UYUŞMAZLIK KONUSU OLAN HUSUSLAR
Öncelikle istirdat davasının süresinde olup olmadığı, alacağın kapsam ve miktarı uyuşmazlık konusudur.
DELİLLERİN DEĞERLENDİRİLMESİ VE GEREKÇE
Dava, istirdat istemine ilişkindir.
İnceleme, 6100 sayılı HMK’nin 355.maddesi uyarınca istinaf dilekçesinde ileri sürülen sebeplerle sınırlı, ancak kamu düzenine ilişkin nedenler resen göz önünde tutularak yapılmıştır.
Davacı icra takibine konu olan 70.000,0TL miktarlı… numaralı çek bedelinin ödenmiş olmasına rağmen vade tarihi değiştirilip imzalanarak takibe konulduğu, atılan bu imzanın şirket yetkilisi … …’e ait olmadığı ikinci imza ile çek düzenlenirken atılan imzanın farklı kişilere ait olduğunun çıplak gözle bile fark edilebildiği ileri sürülerek cebri icra tehdidi altında ödemek zorunda kalınan 87.245, 23 TL’nin istirdadını istemiştir.

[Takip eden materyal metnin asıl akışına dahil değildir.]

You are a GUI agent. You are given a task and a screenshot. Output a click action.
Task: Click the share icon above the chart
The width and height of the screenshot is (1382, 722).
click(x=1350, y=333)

Ankara 6. İcra Müdürlüğünün 2017/ 1425 numaralı dosyasında; … şirketi tarafından … … … Şirketi ve … aleyhine 05.01.2017 tarihli 78 57 569 nolu … şubesi çekine dayalı 23.01.2017 tarihinde ilamsız icra takibi yapıldığı; takibe dayanak çekin … … şirketi tarafından …. … … lehine düzenlendiği keşide tarihinin “05. 11. 2016” olan tarihin üzeri çizilerek 05.01.2017 yapıldığı çekin lehtar tarafından … Şirketine ciro edildiği, 05.01.2017 tarihinde … şubesine takasa ibraz edildiği, imza uyuşmazlığı nedeniyle hiçbir işlem yapılmadığının belirtildiği; ödeme emrinin 24.01.2017 tarihinde … İnşaata tebliğ edildiği, borçlu … tarafından sunulan 08.02.20 17 tarihli itiraz dilekçesinde yetkiye ve borca itiraz ettiği görülmüştür.
Borçlu sonrasında icra mahkemesine başvurarak Ankara 13. icra Hukuk Mahkemesi’nde keşide tarihindeki düzeltme yanında bulunan imzanın- parafın keşideci şirket yetkilisine ait olmadığını ileri sürerek itiraz etmiş mahkemece imza ve borca itirazın ilamsız takipte İcra Müdürlüğü’ne yapılması gerektiği belirtilerek 18.04.2017 tarihinde başvurunun usulden reddine karar verilmiş, Ankara Bölge adliye mahkemesi 18.Hukuk Dairesi tarafından Borçlunun keşide tarihindeki düzeltmeye yönelik iddiasının her ne kadar mahkemece imzaya itiraz olarak nitelendirilmiş ise de başvurunun bu hali ile senedin kambiyo vasfına yönelik olduğu mahkemece İcra İflas Kanunu 170 ve 169/a maddesi ya da aynı kanunun 68. maddesine göre bir inceleme yapılmadığından alacaklı lehine tazminata hükmedilmesinin söz konusu olmadığı bildirilerek başvurusu esastan reddedilmiştir .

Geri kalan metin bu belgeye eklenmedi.